(Stored records)
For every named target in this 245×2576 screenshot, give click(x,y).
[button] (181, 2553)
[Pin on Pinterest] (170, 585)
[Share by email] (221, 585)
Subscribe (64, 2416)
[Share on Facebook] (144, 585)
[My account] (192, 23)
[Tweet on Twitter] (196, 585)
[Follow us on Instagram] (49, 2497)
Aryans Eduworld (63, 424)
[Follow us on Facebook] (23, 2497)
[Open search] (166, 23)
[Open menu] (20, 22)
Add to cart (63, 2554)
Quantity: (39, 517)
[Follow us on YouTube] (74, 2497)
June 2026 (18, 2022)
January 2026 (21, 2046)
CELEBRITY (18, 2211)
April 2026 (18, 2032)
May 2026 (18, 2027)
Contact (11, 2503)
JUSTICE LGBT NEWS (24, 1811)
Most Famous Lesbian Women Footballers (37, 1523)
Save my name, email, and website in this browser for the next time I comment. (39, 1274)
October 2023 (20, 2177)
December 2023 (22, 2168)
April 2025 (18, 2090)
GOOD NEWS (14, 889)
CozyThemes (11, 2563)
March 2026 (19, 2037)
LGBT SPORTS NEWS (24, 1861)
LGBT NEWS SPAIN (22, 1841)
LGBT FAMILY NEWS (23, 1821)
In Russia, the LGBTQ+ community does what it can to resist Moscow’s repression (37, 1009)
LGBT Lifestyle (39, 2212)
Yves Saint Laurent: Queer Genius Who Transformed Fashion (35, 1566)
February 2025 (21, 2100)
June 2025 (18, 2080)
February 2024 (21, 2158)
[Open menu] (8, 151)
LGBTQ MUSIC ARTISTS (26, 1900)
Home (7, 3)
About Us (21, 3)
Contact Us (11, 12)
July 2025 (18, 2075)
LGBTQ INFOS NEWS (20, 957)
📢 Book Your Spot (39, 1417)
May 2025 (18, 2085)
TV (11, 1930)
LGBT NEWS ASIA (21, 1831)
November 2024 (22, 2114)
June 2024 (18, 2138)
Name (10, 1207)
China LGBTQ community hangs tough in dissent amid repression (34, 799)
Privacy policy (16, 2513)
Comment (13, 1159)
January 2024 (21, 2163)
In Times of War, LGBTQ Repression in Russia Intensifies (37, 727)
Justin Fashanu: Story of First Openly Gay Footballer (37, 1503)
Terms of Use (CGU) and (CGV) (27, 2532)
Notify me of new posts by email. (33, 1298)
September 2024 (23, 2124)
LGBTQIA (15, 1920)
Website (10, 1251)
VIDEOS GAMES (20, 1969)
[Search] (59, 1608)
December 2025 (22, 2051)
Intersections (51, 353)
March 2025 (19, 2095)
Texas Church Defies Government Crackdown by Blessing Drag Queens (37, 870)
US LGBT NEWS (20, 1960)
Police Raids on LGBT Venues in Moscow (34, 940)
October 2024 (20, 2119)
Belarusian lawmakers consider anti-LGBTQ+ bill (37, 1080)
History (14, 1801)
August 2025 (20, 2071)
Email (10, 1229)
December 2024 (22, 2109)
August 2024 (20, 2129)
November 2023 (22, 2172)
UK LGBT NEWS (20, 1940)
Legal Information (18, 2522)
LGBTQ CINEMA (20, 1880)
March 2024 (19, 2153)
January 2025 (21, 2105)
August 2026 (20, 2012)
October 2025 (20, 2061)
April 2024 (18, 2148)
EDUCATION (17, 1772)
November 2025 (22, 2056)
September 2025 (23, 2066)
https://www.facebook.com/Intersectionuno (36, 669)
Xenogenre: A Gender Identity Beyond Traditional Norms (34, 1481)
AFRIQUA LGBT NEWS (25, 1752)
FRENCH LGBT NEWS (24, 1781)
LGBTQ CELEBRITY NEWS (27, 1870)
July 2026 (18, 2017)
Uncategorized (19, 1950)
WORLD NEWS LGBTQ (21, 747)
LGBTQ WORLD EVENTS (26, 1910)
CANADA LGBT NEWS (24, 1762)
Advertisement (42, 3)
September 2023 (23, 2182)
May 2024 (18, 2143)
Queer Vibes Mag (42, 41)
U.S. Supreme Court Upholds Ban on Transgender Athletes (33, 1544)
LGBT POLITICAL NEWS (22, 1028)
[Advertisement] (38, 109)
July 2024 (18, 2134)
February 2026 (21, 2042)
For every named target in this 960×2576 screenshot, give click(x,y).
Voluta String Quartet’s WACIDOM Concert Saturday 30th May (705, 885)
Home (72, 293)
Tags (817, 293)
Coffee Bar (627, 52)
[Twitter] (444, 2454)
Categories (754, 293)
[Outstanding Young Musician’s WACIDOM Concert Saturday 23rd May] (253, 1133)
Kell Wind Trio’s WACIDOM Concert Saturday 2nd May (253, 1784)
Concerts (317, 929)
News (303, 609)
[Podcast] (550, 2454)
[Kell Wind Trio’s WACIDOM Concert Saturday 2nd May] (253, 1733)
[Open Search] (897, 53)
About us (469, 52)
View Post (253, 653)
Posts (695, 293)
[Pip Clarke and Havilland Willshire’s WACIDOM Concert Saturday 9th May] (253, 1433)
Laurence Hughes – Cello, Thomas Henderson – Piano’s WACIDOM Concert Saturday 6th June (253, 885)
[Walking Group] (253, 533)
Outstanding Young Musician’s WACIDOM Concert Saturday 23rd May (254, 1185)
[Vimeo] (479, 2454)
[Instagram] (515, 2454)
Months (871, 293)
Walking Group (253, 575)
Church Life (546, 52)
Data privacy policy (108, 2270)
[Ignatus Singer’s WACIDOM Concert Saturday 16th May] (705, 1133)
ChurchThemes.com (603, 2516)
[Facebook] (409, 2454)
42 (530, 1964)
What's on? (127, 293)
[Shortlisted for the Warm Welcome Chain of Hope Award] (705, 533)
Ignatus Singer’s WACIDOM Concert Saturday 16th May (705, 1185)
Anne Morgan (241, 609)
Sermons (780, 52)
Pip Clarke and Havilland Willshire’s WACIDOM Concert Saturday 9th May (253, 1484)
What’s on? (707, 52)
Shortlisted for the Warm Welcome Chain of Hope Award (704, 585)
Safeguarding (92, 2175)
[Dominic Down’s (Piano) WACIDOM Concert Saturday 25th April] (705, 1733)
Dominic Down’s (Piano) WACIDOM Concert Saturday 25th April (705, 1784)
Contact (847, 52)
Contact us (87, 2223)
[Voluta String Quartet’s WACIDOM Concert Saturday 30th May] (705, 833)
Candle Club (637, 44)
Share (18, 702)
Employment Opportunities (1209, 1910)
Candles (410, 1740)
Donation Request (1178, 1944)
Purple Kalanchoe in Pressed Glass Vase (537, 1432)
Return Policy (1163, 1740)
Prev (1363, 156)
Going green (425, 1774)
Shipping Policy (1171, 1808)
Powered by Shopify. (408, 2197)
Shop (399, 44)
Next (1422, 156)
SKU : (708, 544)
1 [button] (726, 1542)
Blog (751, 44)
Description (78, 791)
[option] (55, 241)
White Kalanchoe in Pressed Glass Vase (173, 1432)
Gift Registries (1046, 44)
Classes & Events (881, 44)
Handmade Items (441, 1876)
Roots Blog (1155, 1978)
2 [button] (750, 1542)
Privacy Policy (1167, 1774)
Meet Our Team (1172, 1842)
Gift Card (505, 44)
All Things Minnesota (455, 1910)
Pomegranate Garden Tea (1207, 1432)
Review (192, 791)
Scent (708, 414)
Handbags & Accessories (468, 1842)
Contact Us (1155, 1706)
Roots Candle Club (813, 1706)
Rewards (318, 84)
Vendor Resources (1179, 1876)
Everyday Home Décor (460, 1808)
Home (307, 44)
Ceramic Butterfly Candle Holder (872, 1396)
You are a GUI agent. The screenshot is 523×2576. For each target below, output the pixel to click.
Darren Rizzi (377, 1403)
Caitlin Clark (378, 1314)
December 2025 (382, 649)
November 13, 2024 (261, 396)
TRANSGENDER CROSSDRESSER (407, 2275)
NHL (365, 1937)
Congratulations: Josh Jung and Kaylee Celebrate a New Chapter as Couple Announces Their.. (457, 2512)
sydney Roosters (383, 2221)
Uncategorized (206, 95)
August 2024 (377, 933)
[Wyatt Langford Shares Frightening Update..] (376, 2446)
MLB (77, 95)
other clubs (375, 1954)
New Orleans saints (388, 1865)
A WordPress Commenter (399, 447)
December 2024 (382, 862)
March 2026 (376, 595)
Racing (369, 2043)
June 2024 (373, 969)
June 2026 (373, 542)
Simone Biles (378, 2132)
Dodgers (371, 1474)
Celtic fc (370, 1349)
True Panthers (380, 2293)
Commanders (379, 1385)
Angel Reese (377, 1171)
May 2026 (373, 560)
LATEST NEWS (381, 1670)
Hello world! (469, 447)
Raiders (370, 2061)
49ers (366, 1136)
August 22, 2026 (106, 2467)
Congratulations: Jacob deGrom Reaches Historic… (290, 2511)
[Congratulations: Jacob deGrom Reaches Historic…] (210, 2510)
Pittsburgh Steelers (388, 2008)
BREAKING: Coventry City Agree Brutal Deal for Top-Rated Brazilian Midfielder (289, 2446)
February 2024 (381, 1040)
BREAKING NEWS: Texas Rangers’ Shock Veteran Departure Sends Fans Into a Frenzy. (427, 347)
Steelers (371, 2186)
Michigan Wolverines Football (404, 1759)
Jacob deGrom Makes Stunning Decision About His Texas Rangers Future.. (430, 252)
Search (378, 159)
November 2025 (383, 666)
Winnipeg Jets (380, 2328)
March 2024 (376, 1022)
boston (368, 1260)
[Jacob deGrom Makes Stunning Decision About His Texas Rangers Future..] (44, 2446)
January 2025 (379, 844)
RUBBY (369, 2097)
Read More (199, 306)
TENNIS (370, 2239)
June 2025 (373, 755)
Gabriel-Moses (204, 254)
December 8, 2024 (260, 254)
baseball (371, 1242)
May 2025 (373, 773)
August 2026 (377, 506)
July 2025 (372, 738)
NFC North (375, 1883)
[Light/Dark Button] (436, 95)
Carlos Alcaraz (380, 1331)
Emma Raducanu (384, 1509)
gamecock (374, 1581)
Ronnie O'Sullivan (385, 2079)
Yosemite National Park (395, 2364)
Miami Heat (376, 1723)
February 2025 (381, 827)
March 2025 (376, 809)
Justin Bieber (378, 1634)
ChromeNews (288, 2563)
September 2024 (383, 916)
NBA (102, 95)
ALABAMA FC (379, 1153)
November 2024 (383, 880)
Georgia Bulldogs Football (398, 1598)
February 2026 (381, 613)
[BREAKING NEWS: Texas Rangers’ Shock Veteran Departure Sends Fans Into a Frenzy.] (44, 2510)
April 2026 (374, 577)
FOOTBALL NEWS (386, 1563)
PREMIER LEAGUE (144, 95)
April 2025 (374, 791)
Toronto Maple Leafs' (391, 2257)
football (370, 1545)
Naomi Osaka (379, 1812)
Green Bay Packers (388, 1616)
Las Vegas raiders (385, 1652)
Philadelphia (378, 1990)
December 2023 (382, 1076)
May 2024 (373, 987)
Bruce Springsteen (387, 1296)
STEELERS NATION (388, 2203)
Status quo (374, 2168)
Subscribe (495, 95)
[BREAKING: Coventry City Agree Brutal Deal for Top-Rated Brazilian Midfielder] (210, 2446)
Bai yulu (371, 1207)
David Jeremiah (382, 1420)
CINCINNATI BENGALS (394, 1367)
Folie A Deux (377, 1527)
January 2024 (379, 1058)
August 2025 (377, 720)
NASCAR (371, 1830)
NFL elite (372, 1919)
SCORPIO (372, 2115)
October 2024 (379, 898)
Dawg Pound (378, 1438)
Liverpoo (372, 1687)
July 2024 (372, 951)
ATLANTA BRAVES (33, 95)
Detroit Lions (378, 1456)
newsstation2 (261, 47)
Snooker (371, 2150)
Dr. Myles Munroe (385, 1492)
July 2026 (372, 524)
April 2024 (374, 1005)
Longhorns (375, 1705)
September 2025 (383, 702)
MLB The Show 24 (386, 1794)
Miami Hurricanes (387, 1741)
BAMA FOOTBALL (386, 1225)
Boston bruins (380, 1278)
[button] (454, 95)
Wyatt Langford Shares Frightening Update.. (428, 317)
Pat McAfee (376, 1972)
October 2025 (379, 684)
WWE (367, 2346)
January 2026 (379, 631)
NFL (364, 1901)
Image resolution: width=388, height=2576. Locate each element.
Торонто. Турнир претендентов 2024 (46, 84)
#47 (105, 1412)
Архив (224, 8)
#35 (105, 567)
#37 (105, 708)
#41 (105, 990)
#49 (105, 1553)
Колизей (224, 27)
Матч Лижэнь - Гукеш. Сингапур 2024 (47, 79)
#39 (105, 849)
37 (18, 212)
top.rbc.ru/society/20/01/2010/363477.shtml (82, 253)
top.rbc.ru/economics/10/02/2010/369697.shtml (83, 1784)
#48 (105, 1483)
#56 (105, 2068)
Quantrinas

_WORK REQUEST:_
Reproduce the lines of the entries above from the one with "Roots Candle Club (813, 1706)" to the one with "Darren Rizzi (377, 1403)", both included, exactly and without any other line.

_RESPONSE FOR THIS EXERCISE:_
Roots Candle Club (813, 1706)
Rewards (318, 84)
Vendor Resources (1179, 1876)
Everyday Home Décor (460, 1808)
Home (307, 44)
Ceramic Butterfly Candle Holder (872, 1396)
You are a GUI agent. The screenshot is 523×2576. For each target below, output the pixel to click.
Darren Rizzi (377, 1403)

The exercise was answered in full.